[DATA]

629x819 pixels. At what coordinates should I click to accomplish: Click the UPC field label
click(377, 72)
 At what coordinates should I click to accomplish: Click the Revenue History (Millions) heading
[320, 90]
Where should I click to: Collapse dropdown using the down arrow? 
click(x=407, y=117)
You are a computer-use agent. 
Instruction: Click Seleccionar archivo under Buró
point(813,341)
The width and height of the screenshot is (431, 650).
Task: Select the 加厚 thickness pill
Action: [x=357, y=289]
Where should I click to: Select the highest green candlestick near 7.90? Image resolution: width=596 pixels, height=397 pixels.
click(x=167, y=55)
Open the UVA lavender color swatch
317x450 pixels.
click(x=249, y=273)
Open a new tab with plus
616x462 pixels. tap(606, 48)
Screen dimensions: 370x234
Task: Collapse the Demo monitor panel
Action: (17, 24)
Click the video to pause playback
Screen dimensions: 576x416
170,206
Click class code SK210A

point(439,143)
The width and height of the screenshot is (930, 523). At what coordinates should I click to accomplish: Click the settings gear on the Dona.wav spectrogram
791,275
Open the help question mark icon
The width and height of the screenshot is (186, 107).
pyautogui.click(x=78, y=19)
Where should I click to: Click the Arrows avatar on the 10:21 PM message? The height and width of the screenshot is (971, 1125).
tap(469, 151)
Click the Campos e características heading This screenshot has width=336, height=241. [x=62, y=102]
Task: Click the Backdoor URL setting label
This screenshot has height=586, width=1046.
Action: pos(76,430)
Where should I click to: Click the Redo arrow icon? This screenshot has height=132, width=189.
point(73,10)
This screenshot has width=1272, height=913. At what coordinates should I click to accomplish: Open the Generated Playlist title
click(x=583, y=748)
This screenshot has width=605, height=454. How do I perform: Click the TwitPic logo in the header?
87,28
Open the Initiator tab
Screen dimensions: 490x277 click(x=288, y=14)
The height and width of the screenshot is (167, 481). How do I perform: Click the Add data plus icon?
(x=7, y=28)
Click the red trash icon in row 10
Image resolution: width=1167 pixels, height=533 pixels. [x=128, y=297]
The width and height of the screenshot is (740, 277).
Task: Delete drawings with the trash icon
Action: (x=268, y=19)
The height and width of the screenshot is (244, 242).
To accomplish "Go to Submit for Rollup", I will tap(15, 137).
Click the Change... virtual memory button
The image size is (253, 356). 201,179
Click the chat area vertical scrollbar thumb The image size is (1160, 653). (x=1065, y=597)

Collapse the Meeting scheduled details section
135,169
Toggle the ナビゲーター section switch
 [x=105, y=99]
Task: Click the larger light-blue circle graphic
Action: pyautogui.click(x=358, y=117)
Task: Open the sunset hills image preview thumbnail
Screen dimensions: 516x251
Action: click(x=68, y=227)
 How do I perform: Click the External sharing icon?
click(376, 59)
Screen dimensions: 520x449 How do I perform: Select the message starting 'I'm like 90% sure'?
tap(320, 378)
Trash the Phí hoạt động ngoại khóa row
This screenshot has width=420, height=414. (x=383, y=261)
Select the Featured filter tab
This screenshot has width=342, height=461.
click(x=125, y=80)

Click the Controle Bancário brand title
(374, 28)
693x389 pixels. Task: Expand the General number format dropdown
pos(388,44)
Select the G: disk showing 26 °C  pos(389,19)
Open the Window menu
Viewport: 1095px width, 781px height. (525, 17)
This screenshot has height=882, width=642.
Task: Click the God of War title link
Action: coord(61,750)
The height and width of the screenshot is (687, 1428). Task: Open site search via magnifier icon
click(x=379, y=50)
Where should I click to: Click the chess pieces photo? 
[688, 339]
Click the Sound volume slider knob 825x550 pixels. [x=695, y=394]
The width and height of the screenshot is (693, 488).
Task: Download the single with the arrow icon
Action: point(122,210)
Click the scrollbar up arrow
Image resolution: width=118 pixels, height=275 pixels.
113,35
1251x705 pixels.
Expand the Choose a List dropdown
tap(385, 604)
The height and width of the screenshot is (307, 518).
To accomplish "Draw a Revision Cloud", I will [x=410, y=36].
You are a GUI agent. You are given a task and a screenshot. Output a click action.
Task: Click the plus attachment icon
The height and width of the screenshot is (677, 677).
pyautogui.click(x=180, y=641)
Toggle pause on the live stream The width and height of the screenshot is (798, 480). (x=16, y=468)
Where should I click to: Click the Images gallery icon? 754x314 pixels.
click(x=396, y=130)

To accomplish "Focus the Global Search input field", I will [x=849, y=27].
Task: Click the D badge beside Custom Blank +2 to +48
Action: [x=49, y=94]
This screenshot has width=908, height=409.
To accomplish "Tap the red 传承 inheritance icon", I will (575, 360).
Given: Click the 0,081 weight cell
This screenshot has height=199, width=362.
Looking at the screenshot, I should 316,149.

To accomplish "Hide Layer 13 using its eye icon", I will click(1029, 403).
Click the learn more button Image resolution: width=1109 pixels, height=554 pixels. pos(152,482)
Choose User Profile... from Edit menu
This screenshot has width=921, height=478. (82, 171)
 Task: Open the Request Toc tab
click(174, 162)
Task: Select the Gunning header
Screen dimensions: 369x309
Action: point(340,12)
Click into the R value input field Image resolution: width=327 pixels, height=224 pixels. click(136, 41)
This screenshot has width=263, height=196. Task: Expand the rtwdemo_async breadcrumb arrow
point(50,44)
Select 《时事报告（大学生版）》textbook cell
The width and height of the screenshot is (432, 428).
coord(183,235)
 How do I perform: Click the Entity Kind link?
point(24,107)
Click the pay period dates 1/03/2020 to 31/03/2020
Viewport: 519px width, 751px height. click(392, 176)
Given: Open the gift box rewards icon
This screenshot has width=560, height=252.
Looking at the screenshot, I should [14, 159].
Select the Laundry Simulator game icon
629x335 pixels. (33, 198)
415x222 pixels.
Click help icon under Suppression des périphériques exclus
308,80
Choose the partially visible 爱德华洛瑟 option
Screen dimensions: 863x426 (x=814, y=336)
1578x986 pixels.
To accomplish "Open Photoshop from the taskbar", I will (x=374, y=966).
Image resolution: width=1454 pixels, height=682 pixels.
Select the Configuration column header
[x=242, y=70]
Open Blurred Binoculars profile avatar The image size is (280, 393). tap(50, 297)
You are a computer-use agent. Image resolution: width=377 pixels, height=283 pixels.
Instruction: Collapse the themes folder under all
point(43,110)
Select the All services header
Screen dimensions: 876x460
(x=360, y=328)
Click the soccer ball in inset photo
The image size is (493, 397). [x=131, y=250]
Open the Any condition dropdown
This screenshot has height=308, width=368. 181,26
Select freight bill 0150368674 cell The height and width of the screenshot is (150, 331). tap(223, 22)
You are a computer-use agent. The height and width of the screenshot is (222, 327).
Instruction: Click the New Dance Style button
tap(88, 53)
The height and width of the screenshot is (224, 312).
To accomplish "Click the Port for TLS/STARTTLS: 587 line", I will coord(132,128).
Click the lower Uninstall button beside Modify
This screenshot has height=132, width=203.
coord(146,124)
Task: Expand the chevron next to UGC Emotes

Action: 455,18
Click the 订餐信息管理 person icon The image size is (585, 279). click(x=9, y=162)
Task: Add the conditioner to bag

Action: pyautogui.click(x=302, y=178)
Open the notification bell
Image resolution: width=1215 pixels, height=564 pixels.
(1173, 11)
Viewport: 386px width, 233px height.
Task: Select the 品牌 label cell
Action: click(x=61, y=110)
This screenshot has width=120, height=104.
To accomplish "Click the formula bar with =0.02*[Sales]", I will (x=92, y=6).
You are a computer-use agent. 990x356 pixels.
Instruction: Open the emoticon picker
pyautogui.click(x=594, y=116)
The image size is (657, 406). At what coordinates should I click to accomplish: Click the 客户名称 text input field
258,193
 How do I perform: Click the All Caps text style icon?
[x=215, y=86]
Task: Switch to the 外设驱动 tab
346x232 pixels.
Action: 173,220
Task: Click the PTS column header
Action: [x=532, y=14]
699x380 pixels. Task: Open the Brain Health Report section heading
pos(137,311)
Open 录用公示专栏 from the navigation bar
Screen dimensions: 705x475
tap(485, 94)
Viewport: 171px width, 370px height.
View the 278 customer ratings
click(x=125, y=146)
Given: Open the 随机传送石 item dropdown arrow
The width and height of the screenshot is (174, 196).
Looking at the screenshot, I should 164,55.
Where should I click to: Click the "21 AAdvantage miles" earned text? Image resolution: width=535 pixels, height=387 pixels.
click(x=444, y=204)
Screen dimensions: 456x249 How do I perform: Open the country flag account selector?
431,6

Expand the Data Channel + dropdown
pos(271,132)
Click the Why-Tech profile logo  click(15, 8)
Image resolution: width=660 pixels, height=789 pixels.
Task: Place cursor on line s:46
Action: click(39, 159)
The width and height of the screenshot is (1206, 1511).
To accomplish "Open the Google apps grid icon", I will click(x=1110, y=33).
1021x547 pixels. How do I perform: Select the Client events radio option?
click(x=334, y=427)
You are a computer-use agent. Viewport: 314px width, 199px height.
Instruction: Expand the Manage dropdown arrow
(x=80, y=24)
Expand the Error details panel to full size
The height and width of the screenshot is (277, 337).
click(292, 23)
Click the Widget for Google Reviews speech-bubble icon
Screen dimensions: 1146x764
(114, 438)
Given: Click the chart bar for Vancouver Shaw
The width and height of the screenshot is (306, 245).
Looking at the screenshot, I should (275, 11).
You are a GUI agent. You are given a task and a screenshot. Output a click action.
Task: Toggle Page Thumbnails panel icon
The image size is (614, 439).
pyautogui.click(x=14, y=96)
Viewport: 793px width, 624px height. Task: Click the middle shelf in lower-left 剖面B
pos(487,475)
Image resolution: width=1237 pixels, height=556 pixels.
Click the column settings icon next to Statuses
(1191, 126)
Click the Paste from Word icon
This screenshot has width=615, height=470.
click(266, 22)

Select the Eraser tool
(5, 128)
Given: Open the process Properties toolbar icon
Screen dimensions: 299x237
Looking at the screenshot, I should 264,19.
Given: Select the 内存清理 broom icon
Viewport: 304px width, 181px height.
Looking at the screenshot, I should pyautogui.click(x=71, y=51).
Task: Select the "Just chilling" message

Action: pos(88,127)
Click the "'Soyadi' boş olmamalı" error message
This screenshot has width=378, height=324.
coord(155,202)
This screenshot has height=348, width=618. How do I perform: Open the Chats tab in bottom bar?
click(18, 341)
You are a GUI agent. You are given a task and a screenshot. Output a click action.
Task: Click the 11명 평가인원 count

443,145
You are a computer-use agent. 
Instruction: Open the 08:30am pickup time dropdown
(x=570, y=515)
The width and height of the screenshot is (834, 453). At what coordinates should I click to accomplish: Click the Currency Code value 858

[/DATA]

The lines above that include "computer" should each be listed.

WRITTEN RESPONSE:
You are a computer-use agent. 
You are a computer-use agent. Image resolution: width=377 pixels, height=283 pixels.
You are a computer-use agent. The height and width of the screenshot is (222, 327).
You are a computer-use agent. 990x356 pixels.
You are a computer-use agent. Viewport: 314px width, 199px height.
You are a computer-use agent. 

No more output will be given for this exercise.